Professor Pilar Pérez, Instituto de Biología Funcional y Genómica (IBFG) CSIC/USAL, Spain
Wednesday 17th June, 4.00 p.m., Stacey Lecture Theatre 1
Cytokinesis requires assembly of a contractile actomyosin ring adjacent to the membrane which upon closure pulls the cell membrane to form a cleavage furrow. In fungi ring closure is also coordinated with the synthesis of a cell wall septum. Knowledge about the molecules anchoring the contractile ring to the membrane is very limited. Fission yeast paxillin homolog, Pxl1, is localized to the ring and is required for ring integrity and efficient cytokinesis.

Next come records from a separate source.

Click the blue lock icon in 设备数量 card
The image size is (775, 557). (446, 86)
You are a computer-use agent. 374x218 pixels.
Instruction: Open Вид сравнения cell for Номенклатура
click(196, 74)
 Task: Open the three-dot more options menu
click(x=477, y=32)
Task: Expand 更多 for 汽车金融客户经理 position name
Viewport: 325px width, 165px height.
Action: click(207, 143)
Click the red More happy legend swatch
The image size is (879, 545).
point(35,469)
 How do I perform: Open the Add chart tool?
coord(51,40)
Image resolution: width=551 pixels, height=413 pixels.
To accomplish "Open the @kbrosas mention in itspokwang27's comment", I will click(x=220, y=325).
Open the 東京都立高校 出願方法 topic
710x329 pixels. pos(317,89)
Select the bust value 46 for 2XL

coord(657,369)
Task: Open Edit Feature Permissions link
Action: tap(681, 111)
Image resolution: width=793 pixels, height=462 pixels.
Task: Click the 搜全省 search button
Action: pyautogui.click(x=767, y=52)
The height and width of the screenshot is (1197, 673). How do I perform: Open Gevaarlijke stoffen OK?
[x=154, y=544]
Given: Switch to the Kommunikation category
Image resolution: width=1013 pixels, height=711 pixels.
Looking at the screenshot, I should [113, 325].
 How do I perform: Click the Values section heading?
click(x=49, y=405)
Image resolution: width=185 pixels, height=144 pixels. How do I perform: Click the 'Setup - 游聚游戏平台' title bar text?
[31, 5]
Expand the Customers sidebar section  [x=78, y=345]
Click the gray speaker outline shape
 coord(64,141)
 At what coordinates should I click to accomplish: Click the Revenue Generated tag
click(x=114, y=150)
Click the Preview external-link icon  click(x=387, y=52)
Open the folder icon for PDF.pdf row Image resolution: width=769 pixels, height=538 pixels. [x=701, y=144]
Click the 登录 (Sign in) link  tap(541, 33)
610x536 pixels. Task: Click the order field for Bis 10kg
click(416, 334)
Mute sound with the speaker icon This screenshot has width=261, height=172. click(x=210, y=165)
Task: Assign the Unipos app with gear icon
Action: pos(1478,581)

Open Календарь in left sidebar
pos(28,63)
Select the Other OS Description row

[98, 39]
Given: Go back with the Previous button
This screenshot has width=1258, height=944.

We will present data demonstrating that cooperation between Pxl1 and Bgs1, the enzyme responsible for primary septum formation, is required for: i) stable anchorage of the CAR to the plasma membrane before septation onset; ii) ring structure integrity; and iii) cleavage furrow ingression and septum deposition. Accordingly, Paxillin is essential when Bgs1 is depleted. In these conditions, contractile rings form but the lateral cell wall overgrows inwards without a defined cleavage furrow, and septa are not completed. During cytokinesis there is an increase of paxillin concentration at the ring that depends on the SH3 domain of the F-BAR protein Cdc15. Consequently, the absence of this domain mimics the phenotype of the lack of paxillin. On the other hand, the absence of paxillin is lethal when Cdc15 function is affected, with cells showing a large sliding of the CAR and deposition of septum wall material along the cell cortex in the absence of ring constriction. This suggests additional functions for both paxillin and Cdc15 proteins that couple ring constriction and septum wall synthesis. In summary, CAR anchorage to the plasma membrane through Cdc15 and Pxl1 together with Bgs1 activity, are necessary for CAR maintenance, and for formation of the cleavage furrow and the septum in fission yeast.